The US under Trump is demanding the Europeans spend more on defence, partly in order to subsidise US arms spending. Germany for instance has promised to buy US-made air defence systems to then donate to Ukraine. The expenditure will be part of the agreed 3.5 percent hike in defence spending across NATO. But the underlying question is who will pay?

Growing arms expenditure in Europe will not come from taxing the rich, but as a cost for working people across the continent. Recent studies by the likes of the Kiel Institute for the World Economy (Fit for war by 2030? European rearmament efforts vis-à-vis Russia) suggest Europe lags far behind Russia in terms of military production and remains technologically dependent on the US. Attempts to reverse this will need to overcome the limited scale and the fragmentation in the European military sphere.

But this is unlikely in the short term, as coordinating the military capacity of 27 member states requires a level of political cohesion that is simply missing in Europe. Witness how France and Italy have not followed Germany in buying US materiel to send on to Ukraine. So, all the talk of the return of military Keynesianism as a quick fix to pull Europe’s sinking economy back up is just pie in the sky. What increased military spending will do, however, is lead to more cuts to welfare.

This is particularly evident in Britain, where Keir Starmer’s government has made deeply unpopular cuts to international aid, Winter Fuel Allowance and disability benefits, while sticking to the two-child benefit cap, explicitly linking some of these austerity measures to the need to spend more on the military. Starmer has even been at the forefront of attempts at orchestrating a future European military presence in Ukraine in the hypothetical eventuality of that being agreed to as part of a peace agreement.

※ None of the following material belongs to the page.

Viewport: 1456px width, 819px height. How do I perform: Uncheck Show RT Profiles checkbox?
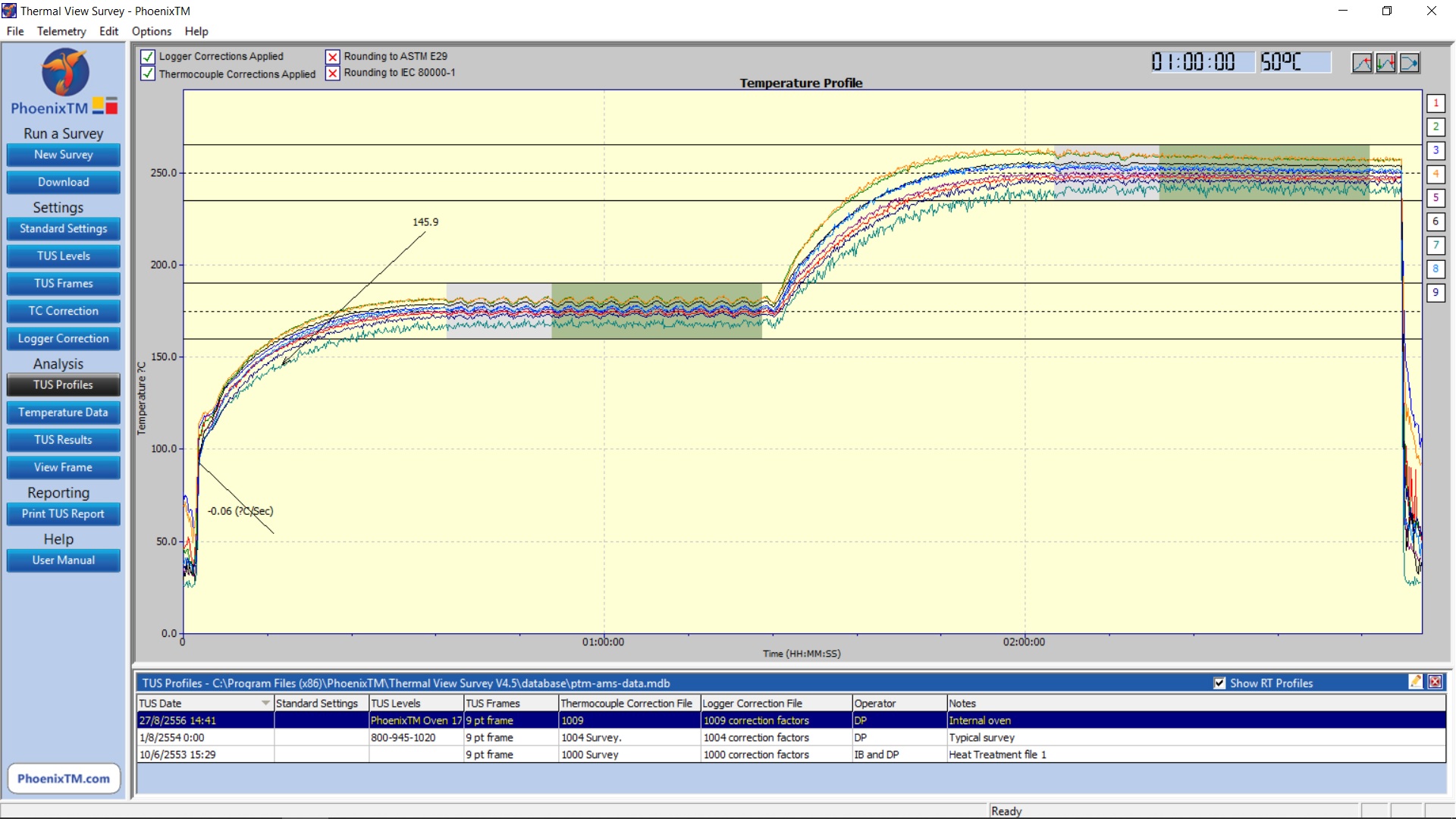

It cannot be surprising that Starmer’s government is also at the forefront of suppressing antiwar activism and opposition to austerity. War abroad can only be financed by war at home: on welfare and democracy. The clampdown on protest rights, symbolised by the harsh policing of pro-Palestine demonstrations, taking to court of figures like Chris Nineham of the Stop the War Coalition and Ben Jamal of the PSC, and the banning of Palestine Action, to name a few, has been accompanied by ritual removal of the whip to Labour MPs who reject the logic of replacing the welfare state with the warfare state.

Rather than a PM who fawns over Donald Trump, we need a clean break with the traditional policy of toeing the line and bowing to the United States. What we need is a new approach that will prioritise peace and justice abroad and at home. In Ukraine, that means that there needs to be a serious push for genuine and serious negotiations involving all sides, aiming for a deal akin to the one in spring 2022. That is in the best interests of ordinary Ukrainians, but also Russians and Europeans. Such a policy shift, though, will not come from the establishment, but from the pressure of millions of ordinary people mobilised on the streets for an alternative foreign policy.